▸ Aim of the task: Once you reach the line containing "Given: Open the", return it and every line after it exactly, through the end of the records below, with no pictures.

▸ Records to process:

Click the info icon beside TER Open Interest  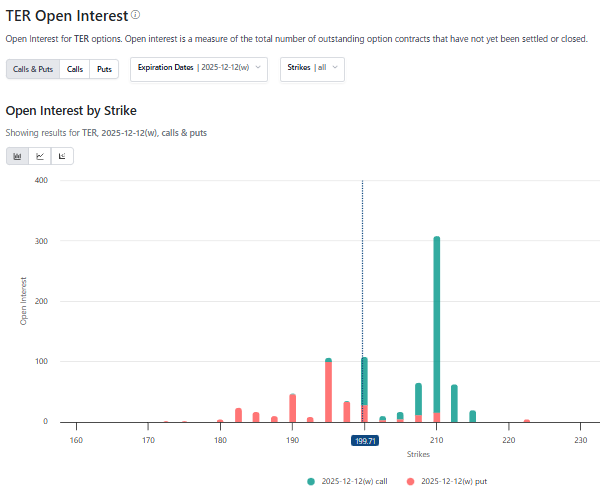[x=136, y=15]
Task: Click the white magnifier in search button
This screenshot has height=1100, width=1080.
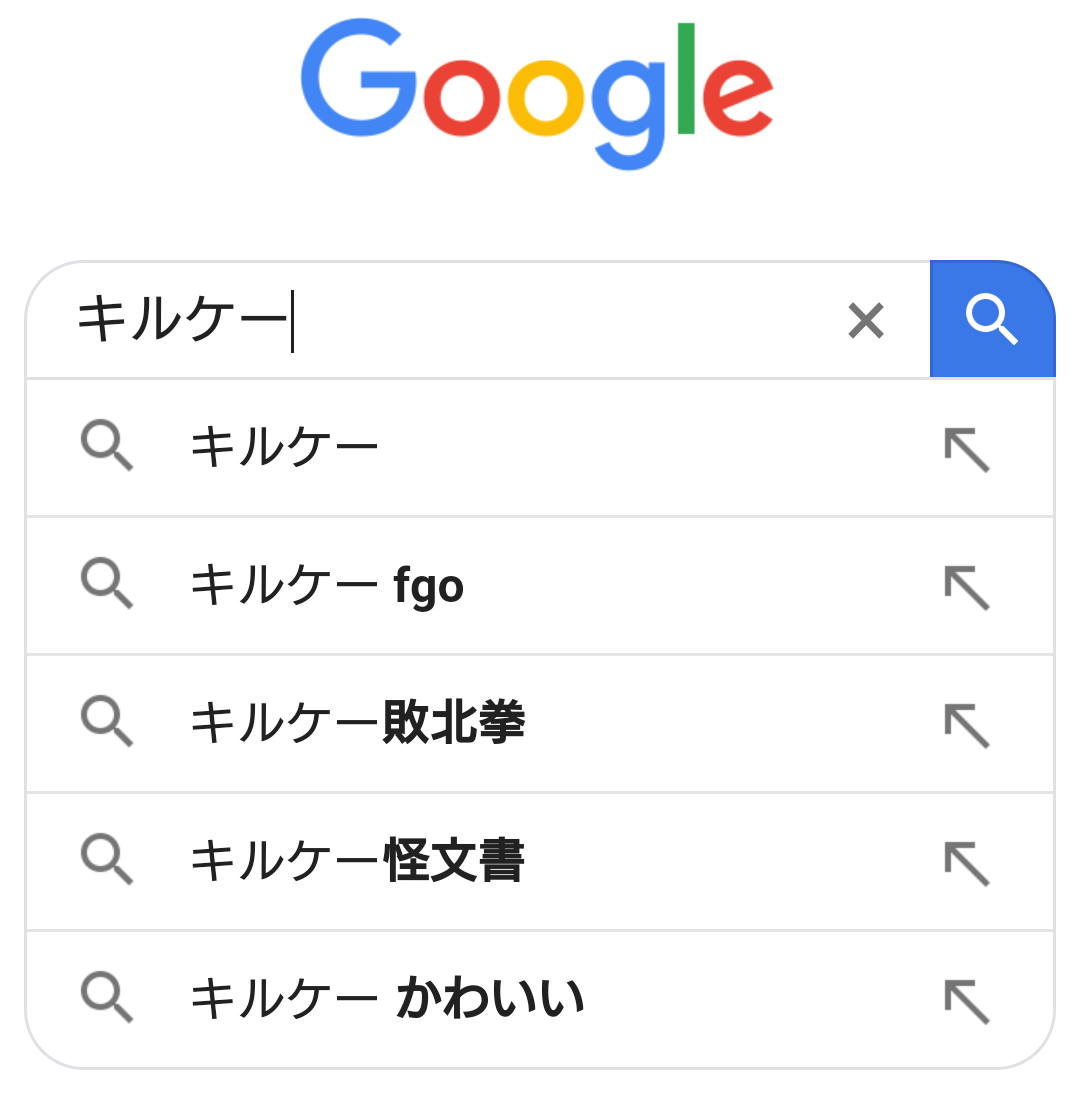Action: [991, 319]
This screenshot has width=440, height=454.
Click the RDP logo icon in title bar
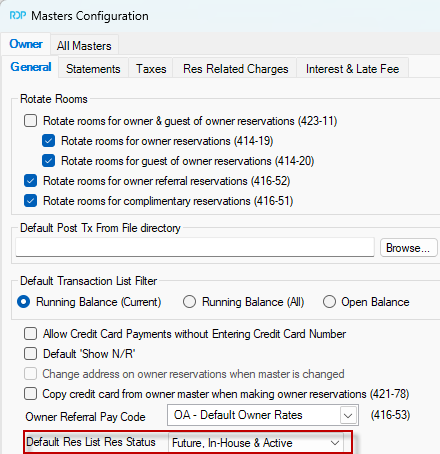pos(18,15)
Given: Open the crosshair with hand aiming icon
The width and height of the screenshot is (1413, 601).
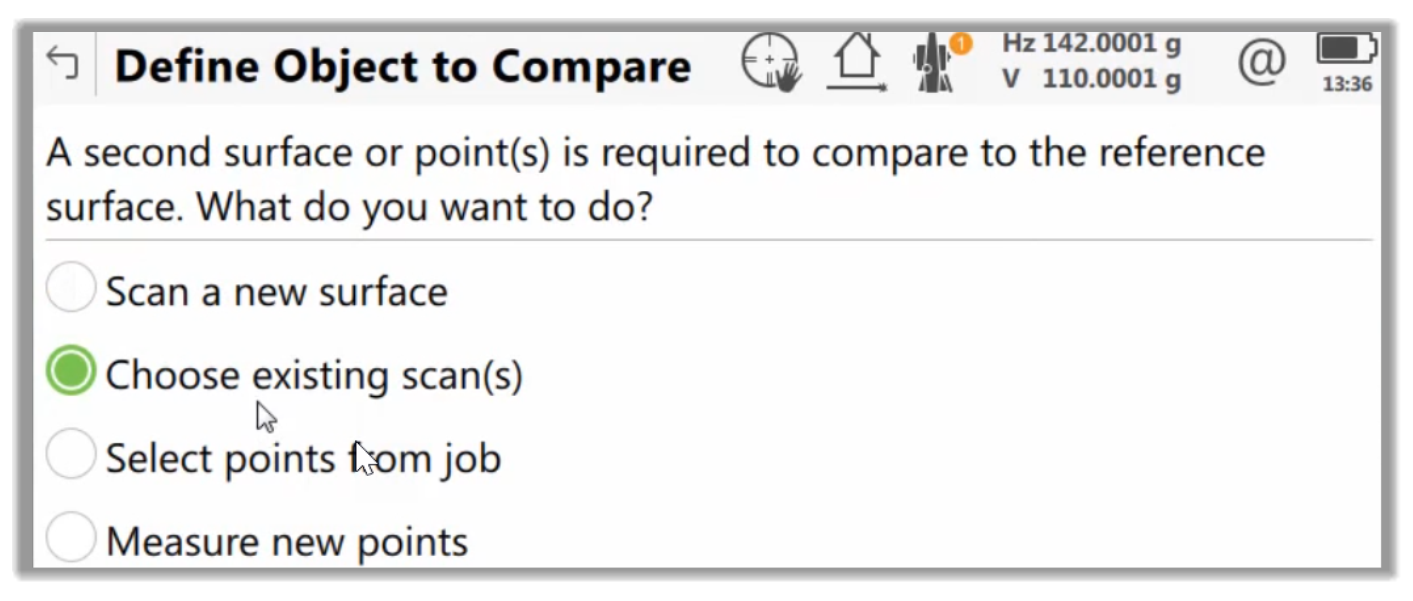Looking at the screenshot, I should [771, 62].
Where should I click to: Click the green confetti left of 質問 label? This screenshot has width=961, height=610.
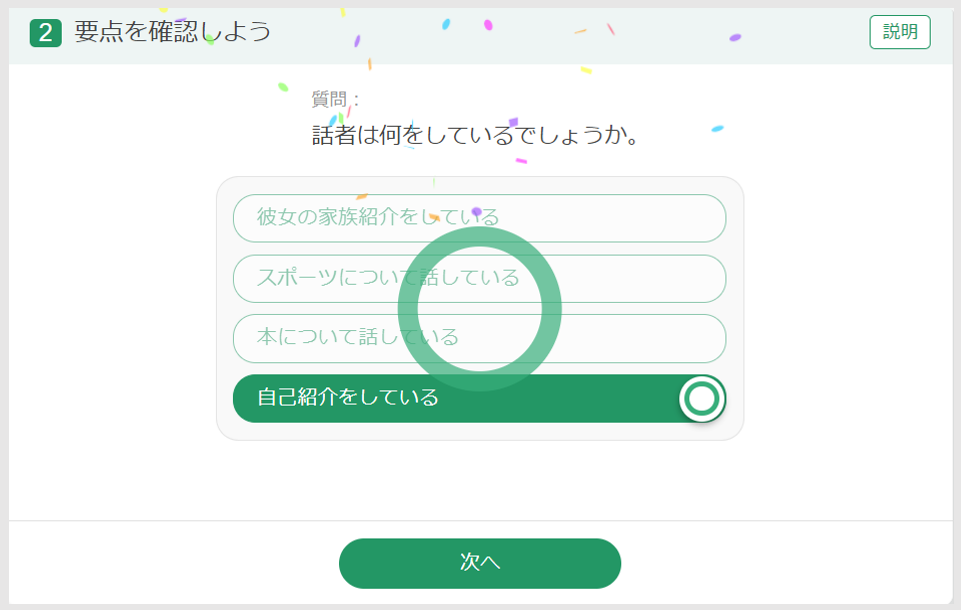[283, 87]
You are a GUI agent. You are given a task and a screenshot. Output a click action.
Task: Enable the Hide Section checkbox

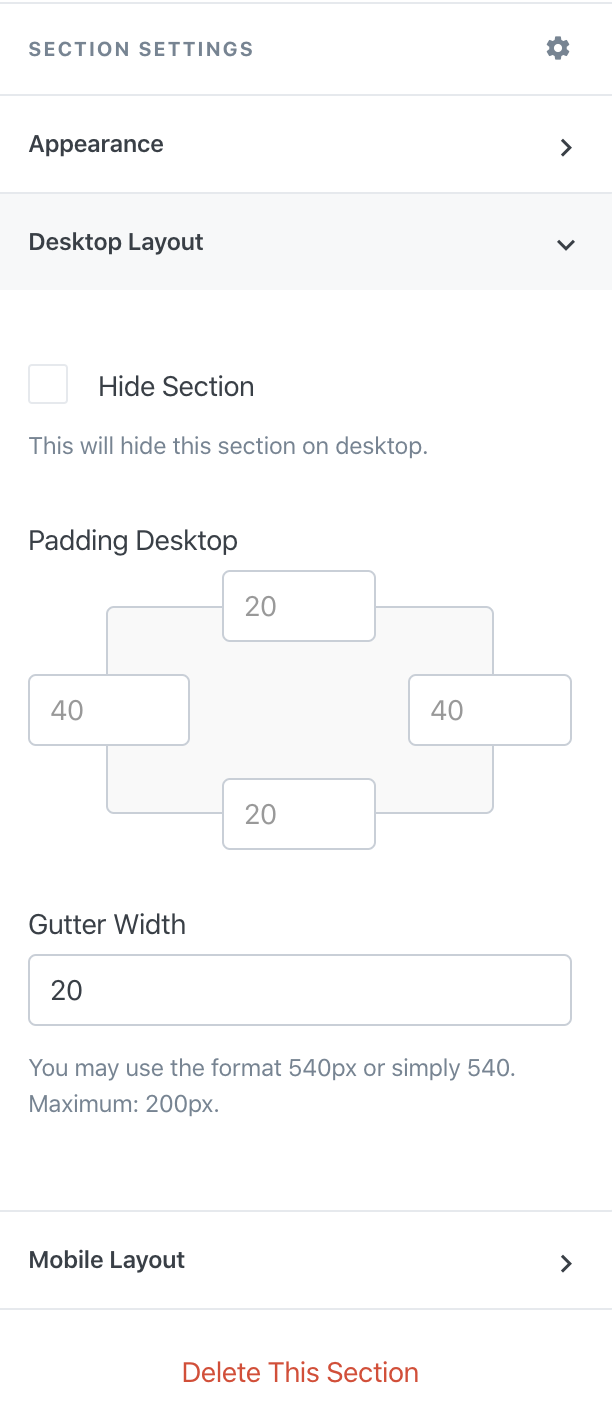pos(47,384)
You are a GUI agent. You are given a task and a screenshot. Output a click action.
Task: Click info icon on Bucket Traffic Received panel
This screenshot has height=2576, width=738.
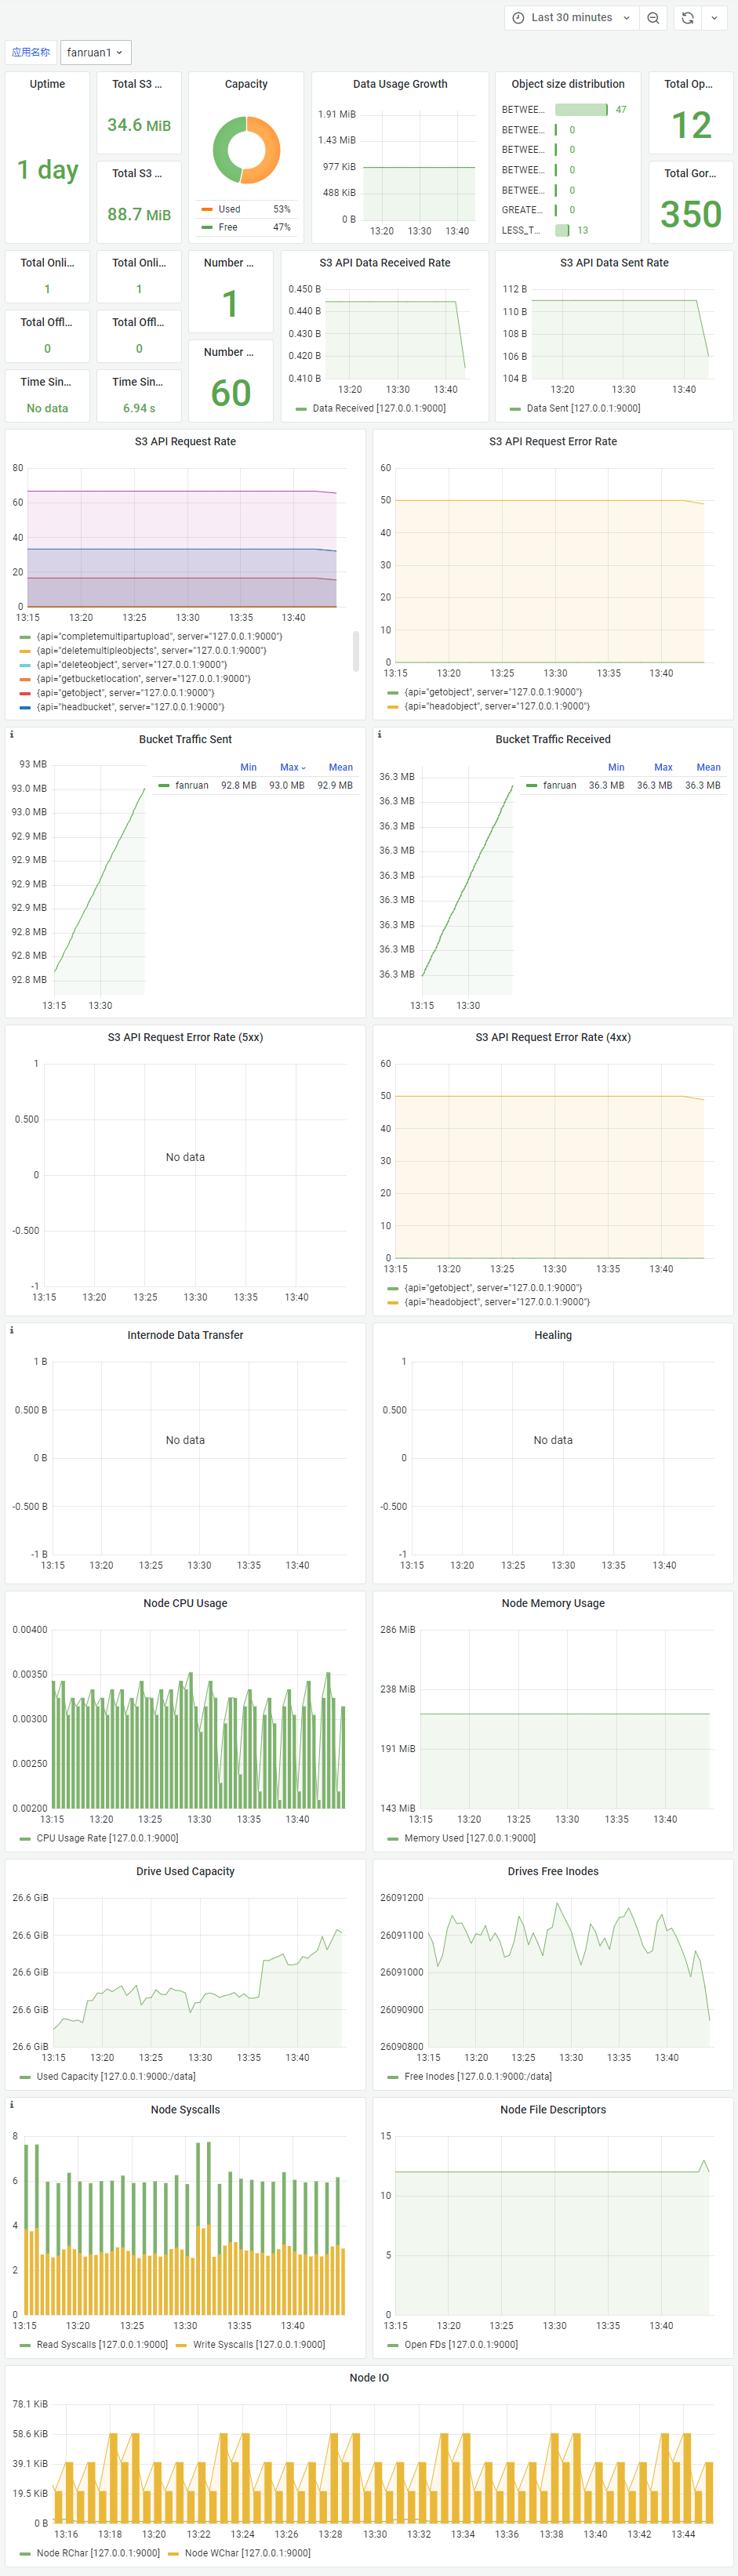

▸ Your solution:
Given: Open the crosshair with hand aiming icon
The width and height of the screenshot is (1413, 601).
Looking at the screenshot, I should [771, 62].
Where should I click to: Click the green confetti left of 質問 label? This screenshot has width=961, height=610.
[283, 87]
You are a GUI agent. You are given a task and a screenshot. Output a click action.
Task: Enable the Hide Section checkbox

pos(47,384)
You are a GUI agent. You are given a task and a screenshot. Output a click action.
Task: Click info icon on Bucket Traffic Received panel
This screenshot has height=2576, width=738.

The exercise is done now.